Condensed Matter and Magnetism Research Group
Experimental and theoretical Honours/Masters/PhD students are invited to join the group and work on the projects described below, especially on our flagship projects – Physical Reservoir Computing employing nonlinear spin waves and Magnetic Hydrogen Gas Sensing for Green Energy. Please contact Mikhail if you are interested.
Our group is well known internationally, and our research papers are well cited by the international Magnetism community. Within the last 10 years, we published 88 research papers; they were cited more than 1300 times.
We collaborate with leading research groups in our area of research from the USA, Germany, France, Italy, Singapore, India and Russia. In the frames of those collaborations, the group hosted masters and PhD students and postdocs from Germany, France, UK, Japan, Switzerland, China and India.
Our students travelled for joint research to Strasburg University and the University Paris Nord (both France), Helmholtz Zentrum Dresden Rossendorf (Germany) and the University of Singapore.
Most of our Honours and Masters graduates either continued to do a PhD with our group, or were admitted into a PhD study abroad (University of Sheffield, UK; Potsdam University, Germany.)
Our PhD graduates got offers of teaching and research positions at the University of Colorado, Colorado- Springs (USA), Newcastle University (UNSW), and postdoctoral positions at UWA, Oxford University (UK), University Paris Sud (France), Stockholm University (Sweden), and high-tech electronics companies from Singapore and the USA. They also found jobs at data-mining and software-development companies from WA and larger Australia.
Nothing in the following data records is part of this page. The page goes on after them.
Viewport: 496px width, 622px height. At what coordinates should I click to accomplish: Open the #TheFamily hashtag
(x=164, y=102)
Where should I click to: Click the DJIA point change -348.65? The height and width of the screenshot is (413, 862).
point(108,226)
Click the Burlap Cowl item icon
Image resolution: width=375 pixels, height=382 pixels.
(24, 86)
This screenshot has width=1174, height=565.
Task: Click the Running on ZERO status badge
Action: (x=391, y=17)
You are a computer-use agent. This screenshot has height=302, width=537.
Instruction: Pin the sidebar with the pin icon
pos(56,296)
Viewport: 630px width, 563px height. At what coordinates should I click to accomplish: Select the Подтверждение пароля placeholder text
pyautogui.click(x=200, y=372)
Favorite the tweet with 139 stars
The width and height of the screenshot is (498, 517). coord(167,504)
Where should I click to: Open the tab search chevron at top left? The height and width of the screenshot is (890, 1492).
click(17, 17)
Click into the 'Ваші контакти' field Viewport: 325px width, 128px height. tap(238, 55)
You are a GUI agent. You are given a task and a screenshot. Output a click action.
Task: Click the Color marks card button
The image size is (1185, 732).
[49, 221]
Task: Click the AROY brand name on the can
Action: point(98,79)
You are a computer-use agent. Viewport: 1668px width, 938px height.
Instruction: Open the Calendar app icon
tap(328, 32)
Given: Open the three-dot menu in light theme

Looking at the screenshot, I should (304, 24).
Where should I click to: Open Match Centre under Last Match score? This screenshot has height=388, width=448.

The group’s postdocs have won the prestigious Australian Research Council Distinguished Early-Career Researcher Award (ARC DECRA) and University Post-Doctoral Fellowship (UWA UPRF).
Thomas Schefer in the cleanroom of UWA’s micro-fabrication facility
The Condensed Matter Physics
The Condensed Matter Physics (CMP) is the largest research field in Physics, with 40% of the total research in Physics being generated by the CMP area. Within the last 20 years, 8 Nobel Prizes were awarded for discoveries in CMP, which make 40% of all Nobel Prizes in Physics.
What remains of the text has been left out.